My mother is not dead, although she is dead to me.
And somewhere, you might hear me say: In
my head I no longer have the scent of her skin, nor in my eyes the
color of her eyes. I can’t remember her voice, except sometimes when it
grew soft with the weariness of evening. Her laughter I can’t hear
anymore—not her laughter nor her cries. It’s over, I don’t remember.
That’s why I can write so easily now, so long, so fully.
15 years after our adolescence was hijacked by my violent Chinese father, my wild American mother, and all the men who they encouraged to slip their way in between my twin and me, a writer suggested I read The Lover. This was an aesthetic suggestion made to me after reading five pages of prose I’d written about my mother when I was 22.
I uncovered my old copy, still marked with youthful transgression. This time I saw, mirrored in her work, everything I wanted within myself to be able to write. I wanted her silence and her voice. I wanted her incantatory lyricism and her perfect, compact, nonlinear vignettes that invoked a trance of memory and trauma and stillness in me. I wanted to describe the self as in the body and outside of it, at once physically embodied and taken away.
I couldn’t figure it out. What was the source of my Duras-ian twinning? Had I spent too much of my life overshadowed by my twin’s story, was I just an unwilling participant to yet another triangle, was I merely enthralled with Duras’s narrative because it so closely mirrored Emma’s adolescent narrative with her own Chinese lover, was that why I found myself so taken by Duras, so obsessed with Duras, yearning so long and hard to swallow Duras’s words and make them mine?

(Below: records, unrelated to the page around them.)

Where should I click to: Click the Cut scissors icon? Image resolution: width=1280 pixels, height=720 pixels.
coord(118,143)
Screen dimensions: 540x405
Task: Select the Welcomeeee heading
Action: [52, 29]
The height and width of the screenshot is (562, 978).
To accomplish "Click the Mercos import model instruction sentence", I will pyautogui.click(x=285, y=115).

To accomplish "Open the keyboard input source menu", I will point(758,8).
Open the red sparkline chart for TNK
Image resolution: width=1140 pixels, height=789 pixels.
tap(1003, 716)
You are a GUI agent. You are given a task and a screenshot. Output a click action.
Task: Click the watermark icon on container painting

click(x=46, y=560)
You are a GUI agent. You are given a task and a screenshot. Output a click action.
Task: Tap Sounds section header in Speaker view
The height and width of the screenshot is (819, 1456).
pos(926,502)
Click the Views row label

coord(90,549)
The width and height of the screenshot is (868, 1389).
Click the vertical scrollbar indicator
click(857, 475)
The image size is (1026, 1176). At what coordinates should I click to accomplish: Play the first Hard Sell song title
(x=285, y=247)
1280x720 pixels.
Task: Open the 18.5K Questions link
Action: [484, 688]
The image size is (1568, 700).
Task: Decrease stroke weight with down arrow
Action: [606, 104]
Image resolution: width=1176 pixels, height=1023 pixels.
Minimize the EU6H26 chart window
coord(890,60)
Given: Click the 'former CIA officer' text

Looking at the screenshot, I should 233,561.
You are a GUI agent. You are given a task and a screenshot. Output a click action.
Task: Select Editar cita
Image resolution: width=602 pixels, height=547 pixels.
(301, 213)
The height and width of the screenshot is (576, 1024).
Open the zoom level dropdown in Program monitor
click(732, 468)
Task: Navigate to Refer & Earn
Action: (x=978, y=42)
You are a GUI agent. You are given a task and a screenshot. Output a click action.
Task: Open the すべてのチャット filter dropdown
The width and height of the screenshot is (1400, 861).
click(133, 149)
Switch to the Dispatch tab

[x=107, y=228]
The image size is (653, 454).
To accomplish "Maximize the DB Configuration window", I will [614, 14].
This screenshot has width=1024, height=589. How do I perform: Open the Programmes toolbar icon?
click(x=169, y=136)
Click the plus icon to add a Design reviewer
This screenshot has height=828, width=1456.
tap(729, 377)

I wrote a memoir called What Came Between Them about the erotic triangle between the twins and that third who inserts himself, always and again, between them.
In it, a confession:
I thought, at first, I’d take on just one part of it. I had a
vision, I told myself. I’ll write one book called The
Twin/Lover. It
will explore the eroticism and fusion of twinning, particularly of my
twinning, how my twin and I are like two spirals circling and breaking
apart in the dark.
And there’d be a second book, The Lover/Twin, that would take on my lovers, and how in their narcissistic fever, they wanted to reclaim that space that was my twin’s birthright, to be fused to my flesh as though one body. Would we melt in a pool if there were any attempt to separate us?
—from the introduction to What Came Between Them
It took two years upon writing the memoir to break my obsession, to split the cord I wrapped around Duras and me. And to free the twin within me—the one who’d associated herself for years as the one who had a twin with a fraught story, but never a twin with a fraught story of her own.
Women have been in darkness for centuries, Duras said. They don’t know themselves. Or only poorly. And when women write, they translate this darkness.
It begs the question. Was it a coincidence that the voice I felt so connected to was also tied to the dark narrative I’d lived with all my life? Maybe Duras and I are connected through our darkness. And the voice that translates our darkness, and the darkness that informs the voice, simply can’t be separated.
You can never escape your twinning. And don’t try to run from your desire for her. It will only lead you to a dead-end.